The Battlefield Ahead

The liberals took a beating in the 2002 elections. Al Gore said it, Dick Gephardt, Tom Daschle, James Carville – the entire establishment of the Left itself admits 2002 went very badly for them. Yet what remains unspoken is the realization that liberalism did not die on November 5th. The organized left intends to make a comeback. Therefore, those of us who believe in less government, lower taxes and more freedom need to think through the liberals’ next moves.

Initially, things look pretty good. In addition to our momentum coming out of November 5th, we also have the reemergence of Al Gore. Thus far, Gore reminds most Americans of how lucky we were that Florida turned out as it did in 2000. Gore looks bitter, deeply wounded and frankly, a bit strange. More importantly, Gore himself has determined that if he wants a rematch with President Bush, he faces a brutal fight for the Democratic nomination. He knows he cannot claim outright leadership of the Democratic Party. Al Gore, the former Vice President with 100 percent name ID, thinks his only hope of winning the nomination is to get to the Left of all of his potential rivals. That’s why he dropped what the Washington Post described as a “bombshell” last week and endorsed a single-payer healthcare system.

Al Gore has moved to the left of Hillary Rodham-Clinton on healthcare! Remember, Mrs. Clinton rejected the single-payer system because she thought it was too radical. And with good reason. Under a single-payer system, all private health insurance in America is abolished. The federal government decides how much health care each American is entitled to – and how much you will be required to pay for it. In short, Gore has endorsed a disasterous idea.

After we get past the initial round of Gore-bashing, however, we should look to the future of liberalism with some caution. First, congressional Democrats can now evolve into an opposition party. They have no responsibilities other than to develop a politically effective critique of the Bush administration. They have never really had the chance to play that role since Republicans first took control of Congress back in 1994. Remember, for the first six years, the congressional democrats had to defend the Bill Clinton – not an easy job at times, to say the least. And, for most of the first two years of the Bush Administration, they shared governing responsibility because they controlled the Senate.

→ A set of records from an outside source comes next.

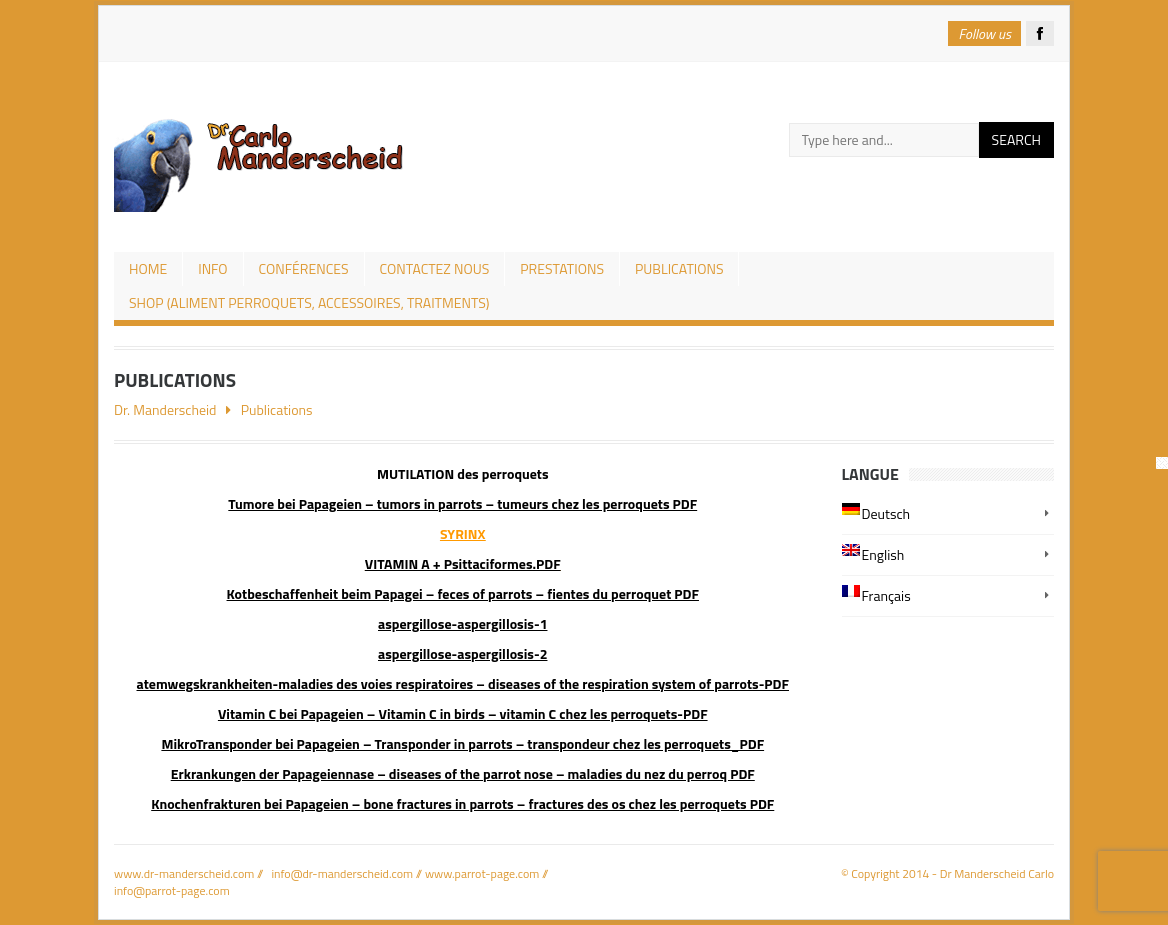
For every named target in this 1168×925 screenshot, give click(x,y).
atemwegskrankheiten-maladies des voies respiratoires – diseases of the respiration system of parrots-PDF (463, 683)
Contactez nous (435, 268)
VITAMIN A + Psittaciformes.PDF (463, 563)
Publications (679, 268)
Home (148, 268)
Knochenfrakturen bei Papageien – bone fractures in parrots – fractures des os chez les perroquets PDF (462, 803)
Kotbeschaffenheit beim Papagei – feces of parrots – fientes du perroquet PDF (463, 593)
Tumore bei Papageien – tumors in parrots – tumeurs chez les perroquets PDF (462, 503)
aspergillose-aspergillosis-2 (462, 653)
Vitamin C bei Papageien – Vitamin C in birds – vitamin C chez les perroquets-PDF (463, 713)
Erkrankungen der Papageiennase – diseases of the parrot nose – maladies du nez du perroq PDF (463, 773)
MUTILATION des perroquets (463, 473)
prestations (562, 268)
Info (212, 268)
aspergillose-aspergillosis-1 (462, 623)
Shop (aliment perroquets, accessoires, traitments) (309, 302)
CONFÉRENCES (304, 268)
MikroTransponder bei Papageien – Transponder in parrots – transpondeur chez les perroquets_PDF (462, 743)
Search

Now, congressional Democrats can just sit back and complain. We should anticipate that the Left can play this role effectively.

Next, the other candidates for the Democratic presidential nomination can see Al Gore’s weakness. Someone will gamble that they can beat Gore without moving Left. If that happens, instead of facing a weakened Al Gore, the candidate of the left could easily be portrayed as a centrist giant-killer who upset Al Gore.

It matters little that none of the potential candidates actually have centrist credentials. They only have to convince the liberal media that they’re centrists by not moving as far left as the new version of Al Gore. For example, Senator John Kerrey of Massachusetts – a virtually announced candidate – could start by saying he doesn’t support a single-payer health care system. That is not a “centrist” position – Hillary Clinton doesn’t support one either and she’s no centrist. But it’s a more moderate position than Al Gore. Dick Gephardt supports President Bush’s foreign policy, so he will claim to the role of the moderate. He also spent millions of dollars on negative paid media bashing Republicans for wanting to reform Social Security before it goes bankrupt. Gephardt’s no moderate, but at the moment he looks more centrist than Al Gore. If one of these guys, or somebody else runs and beats Gore for the nomination, the media will pronounce them as the moderate in the general election.

Economic conservatives need to prepare for an uphill battle to define what it means to be a centrist and how far outside the mainstream the leaders of the Democratic Party are from what could reasonably be described as “moderate.”

The most effective way to do that is for economic conservatives to continue to push for a bold agenda of less government, lower taxes and more freedom. We need to use the new majority to have a winning debate that leads to the elimination of the Death Tax. There is nothing at all moderate about a politician who wants to tax people simply because they died. We need to push and defend fundamental tax reform. The current tax code is a 44,000-word giveaway to special interests. There’s nothing moderate at all about politician that defends the current tax code and the IRS.

Social Security is headed towards bankruptcy. On its way, the government gives back each generation a smaller and smaller return on their lifetime’s worth of payroll taxes. President Bush’s plan to allow young workers to establish personal retirement accounts will help stabilize Social Security’s finances and give younger workers an opportunity to earn higher returns. Almost two-thirds of the American people support the idea. There is nothing moderate at all about a politician who opposes personal retirement accounts. But unless we continue to push for PRAs and educate the American people, we cannot take advantage of this winning issue.

The political problem with liberalism today is that it is intellectually bankrupt. They have few, if any new ideas that resonate with the majority of Americans. The political problem for conservatives, however, is that liberals love power, and they don’t plan to let a little thing like lack of an agenda get in their way. They will find a way to make one up. Conservatives should beat them to the punch with a real agenda that stresses less government, lower taxes and more freedom.